DATA FOR PROCESSING
* * * * * * * * *

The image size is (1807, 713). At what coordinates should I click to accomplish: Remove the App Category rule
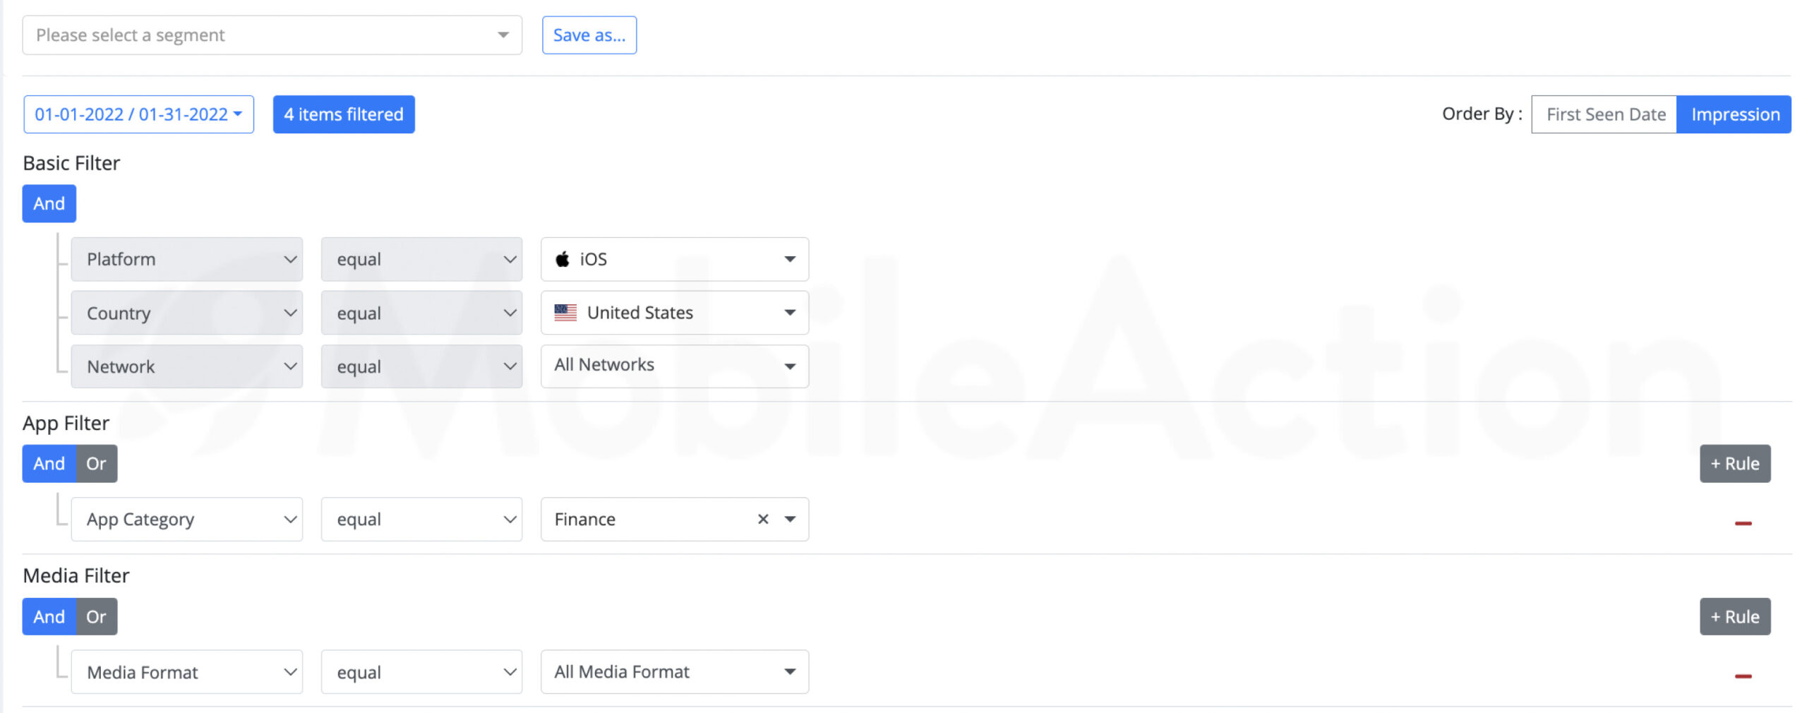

* * * * * * * * *

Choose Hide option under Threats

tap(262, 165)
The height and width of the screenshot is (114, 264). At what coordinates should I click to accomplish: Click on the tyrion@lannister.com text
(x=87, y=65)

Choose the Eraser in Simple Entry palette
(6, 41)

* * * * * * * * *

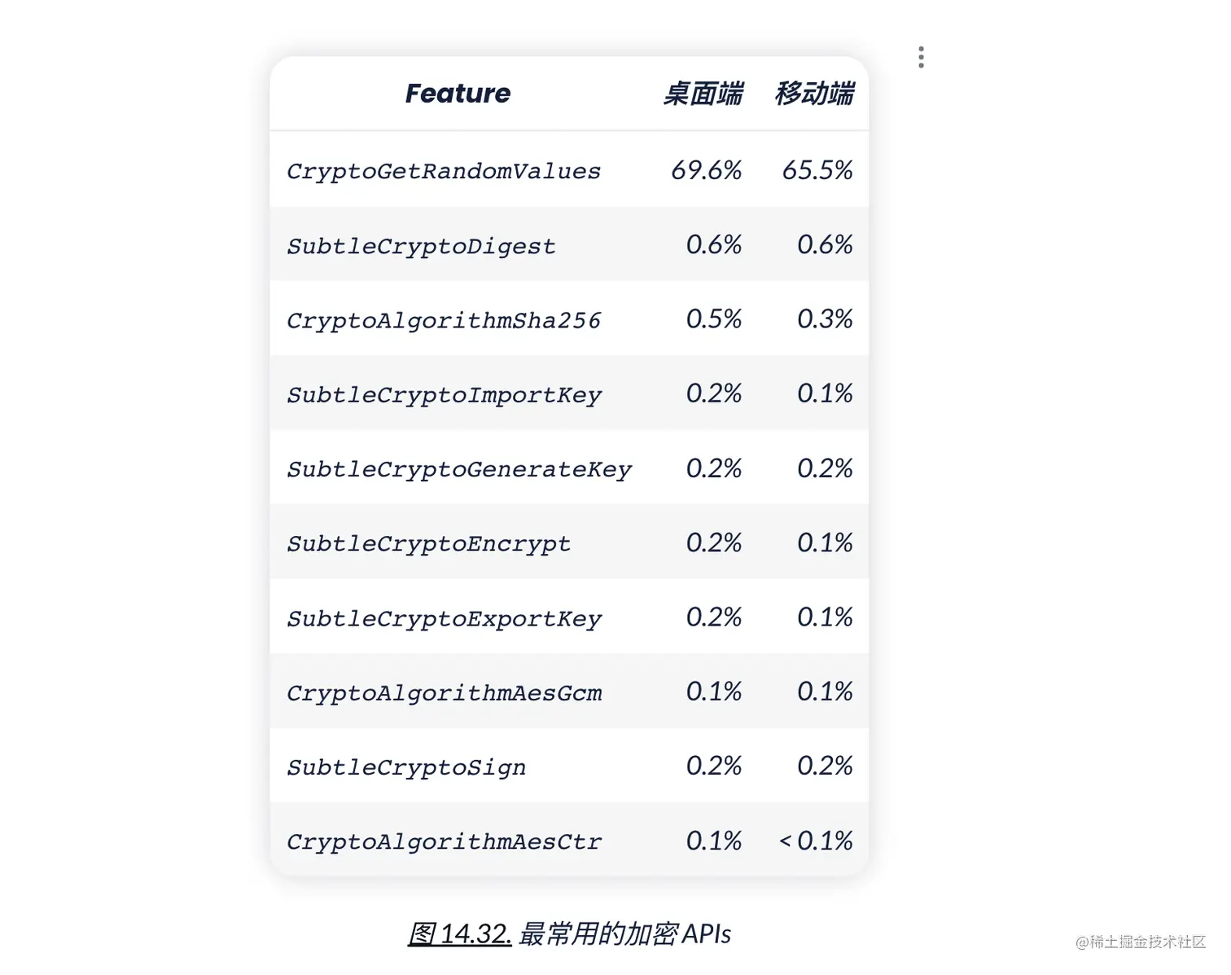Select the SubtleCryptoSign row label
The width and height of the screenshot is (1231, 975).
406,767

* * * * * * * * *

TO BE DONE
Return every line of the records that contains the word "should", treating uppercase and lowercase letters as different.

OUTPUT BELOW
The image size is (1807, 713). At what coordinates should I click to accomplish: Remove the App Category rule
The height and width of the screenshot is (114, 264). At what coordinates should I click to accomplish: Click on the tyrion@lannister.com text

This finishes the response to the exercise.